Available data section start

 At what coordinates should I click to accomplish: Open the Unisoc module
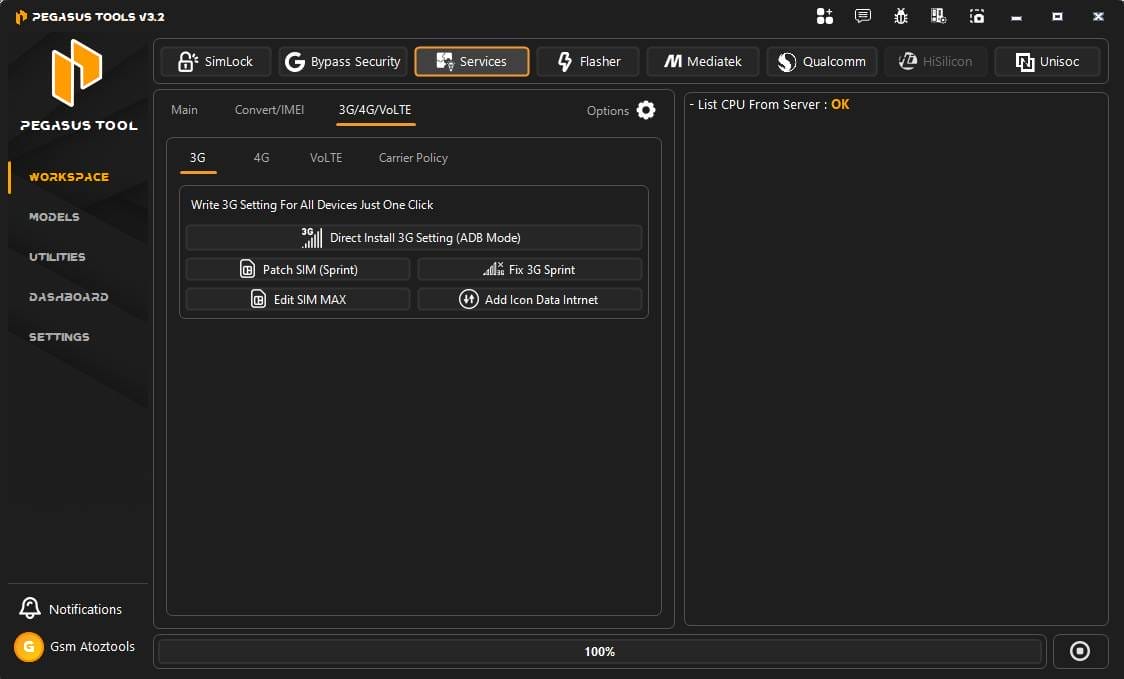click(x=1047, y=61)
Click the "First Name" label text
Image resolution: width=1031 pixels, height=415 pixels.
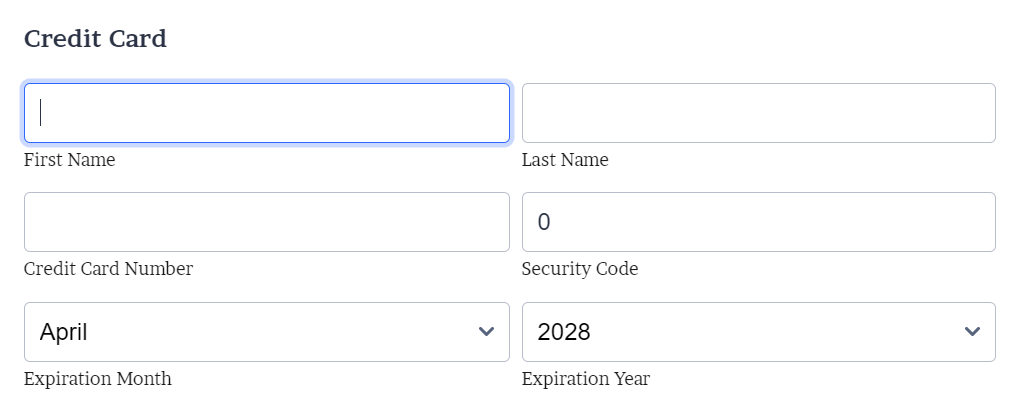[70, 160]
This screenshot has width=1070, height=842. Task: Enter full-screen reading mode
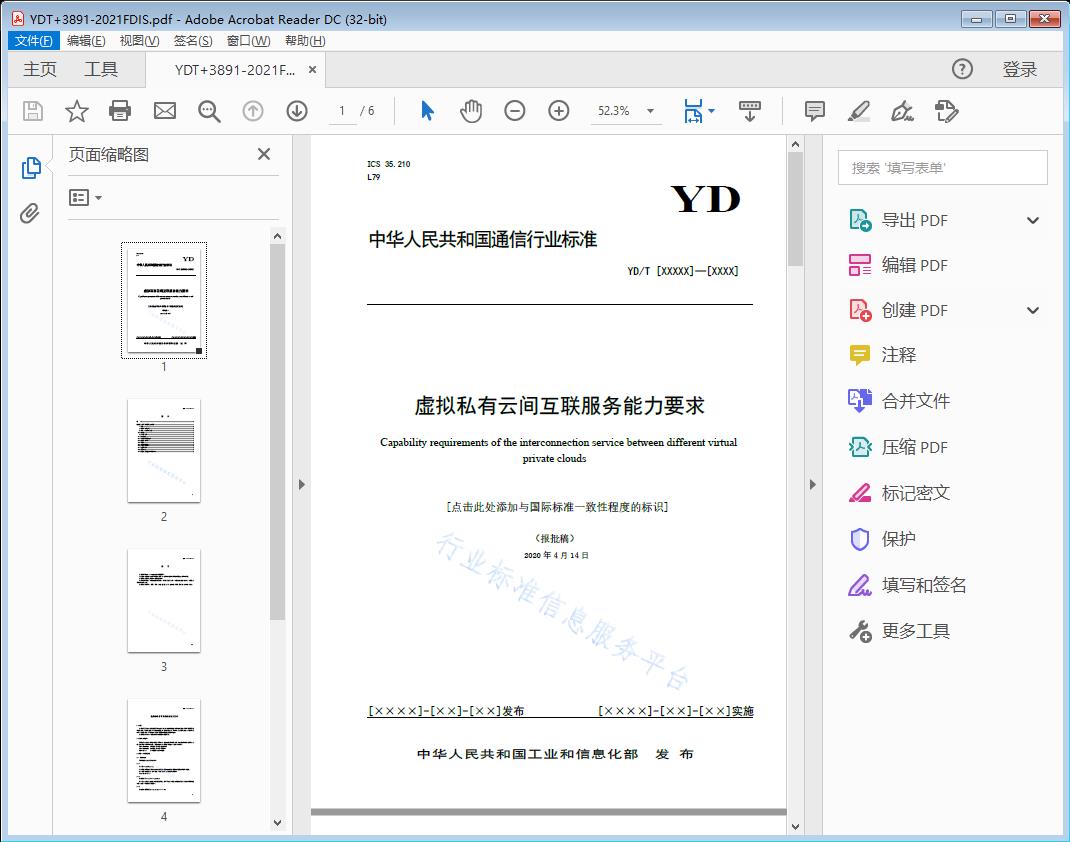pos(750,111)
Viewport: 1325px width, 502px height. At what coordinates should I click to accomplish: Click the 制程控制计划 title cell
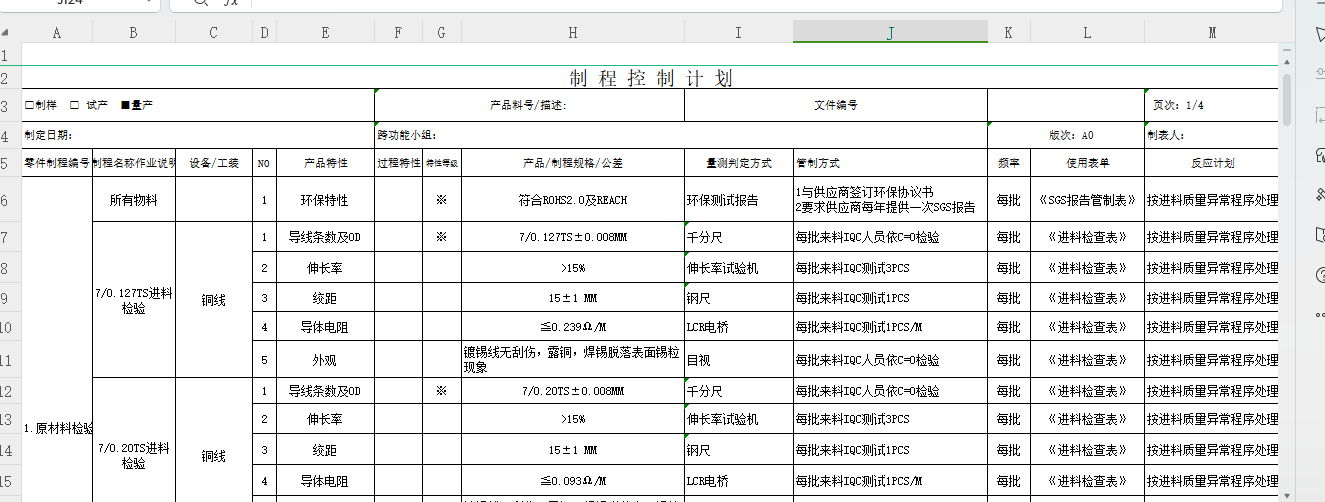(x=649, y=78)
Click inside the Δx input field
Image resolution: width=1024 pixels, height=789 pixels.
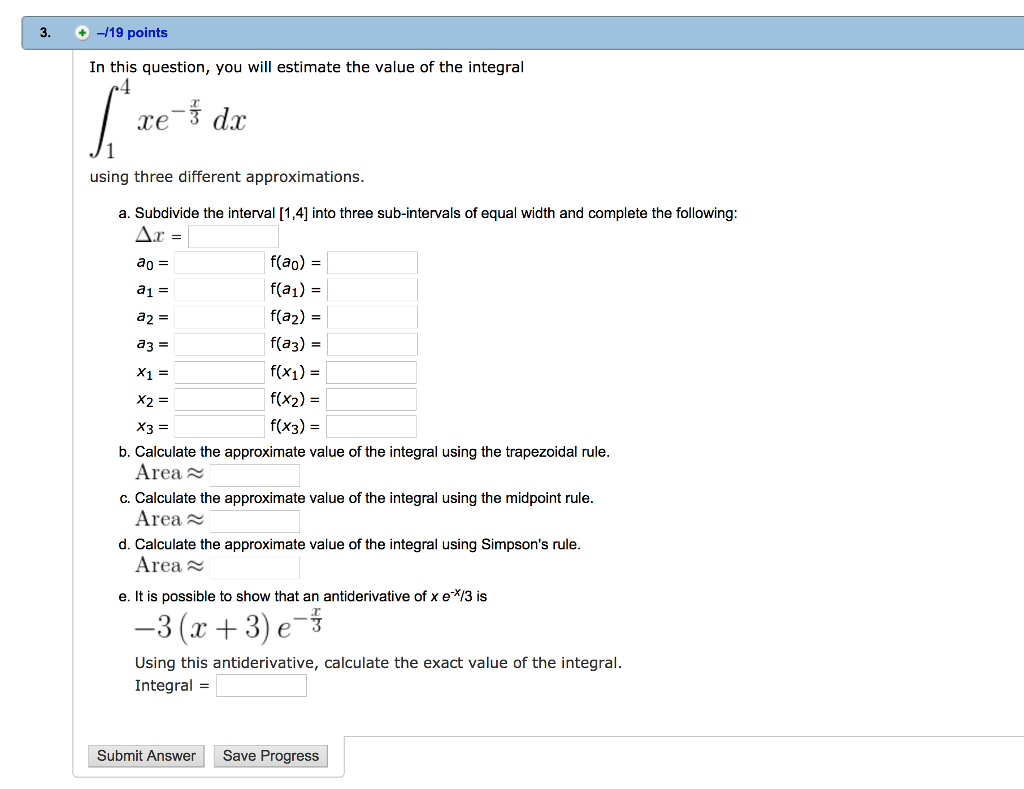click(x=233, y=236)
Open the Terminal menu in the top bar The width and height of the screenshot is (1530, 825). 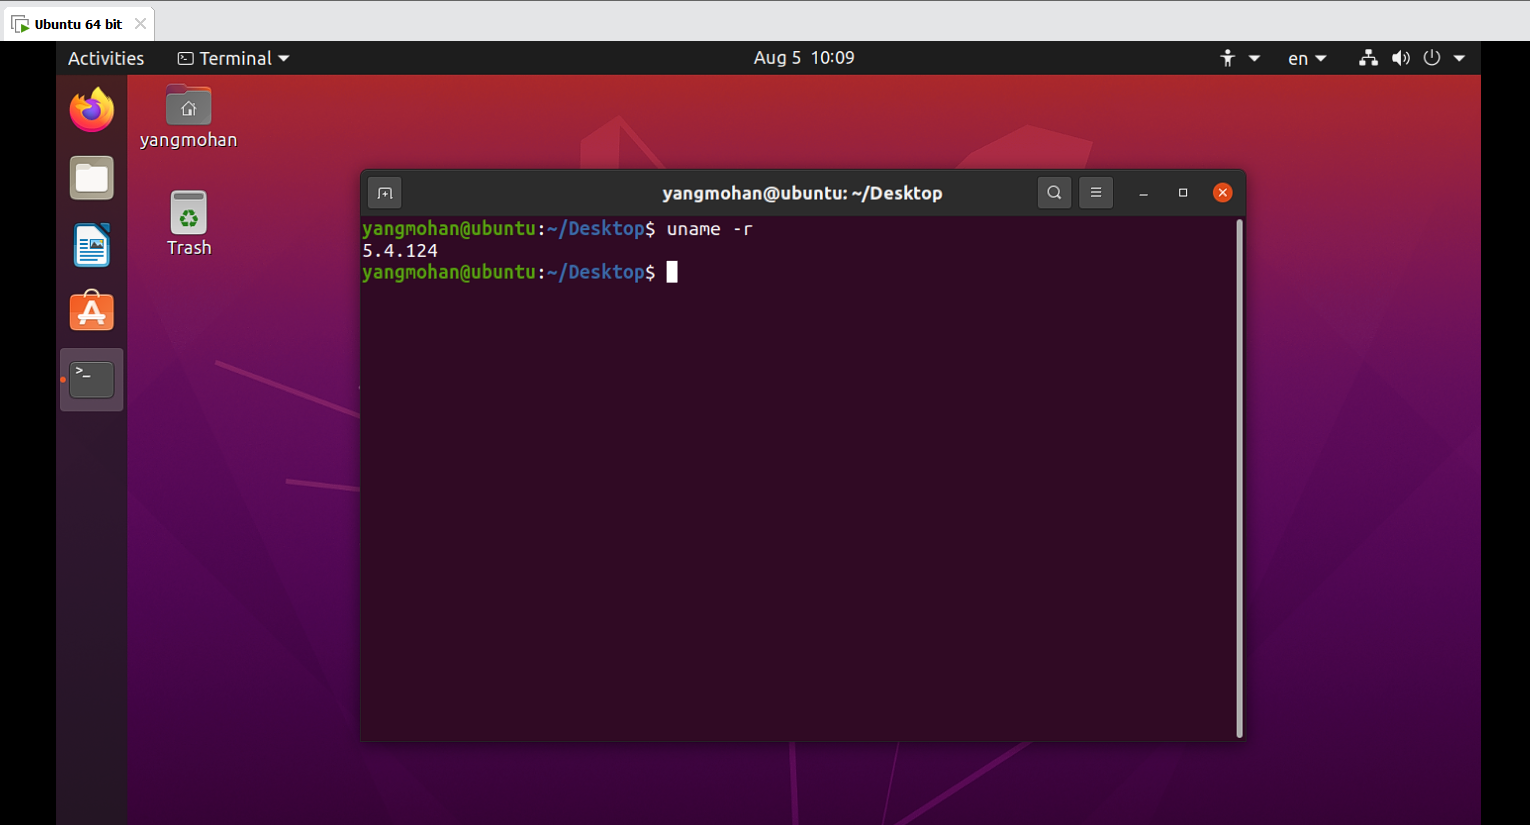(232, 58)
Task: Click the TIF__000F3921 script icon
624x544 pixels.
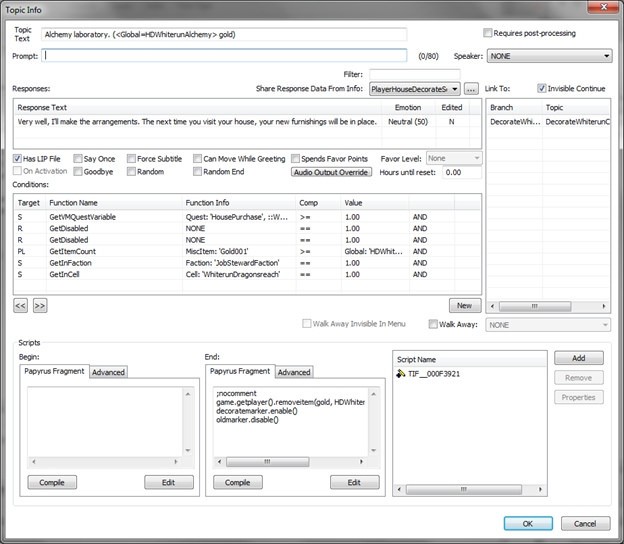Action: coord(400,374)
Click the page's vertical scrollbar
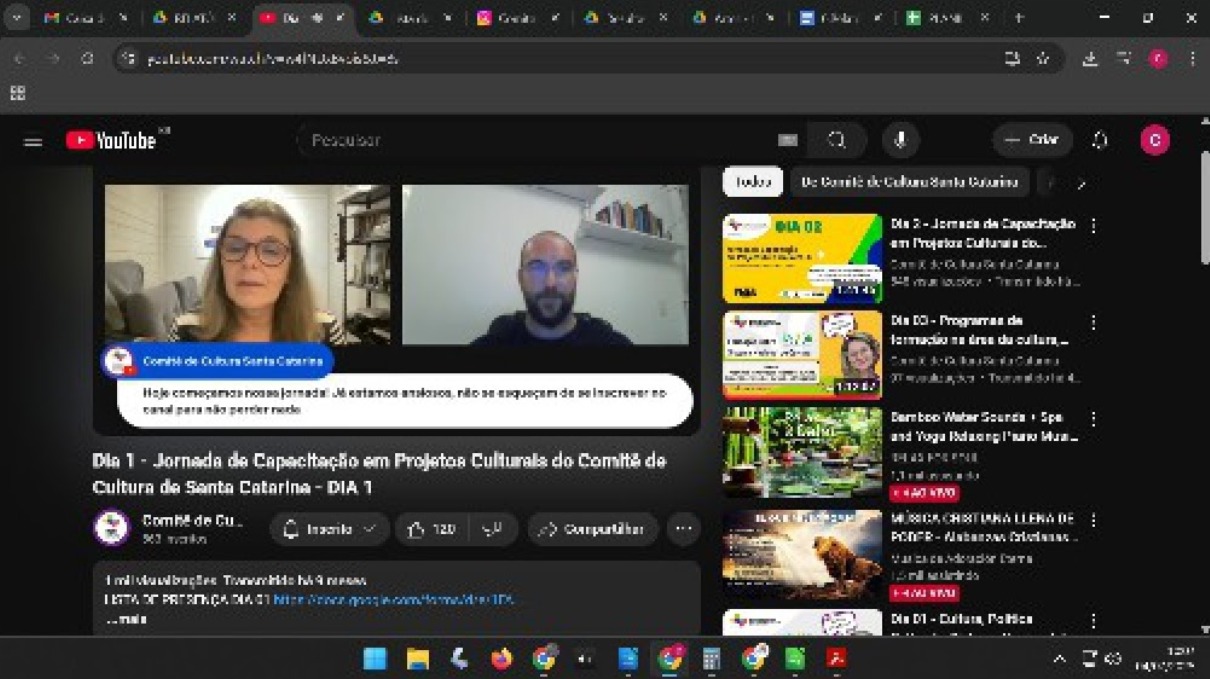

Available data section end

▸ Task to carry out:
Reproduce exactly the lines that run from the line holding "624x544 pixels." through the final line of the entries, and omit every picture.

▸ Result:
624x544 pixels.
Action: coord(400,374)
Click the page's vertical scrollbar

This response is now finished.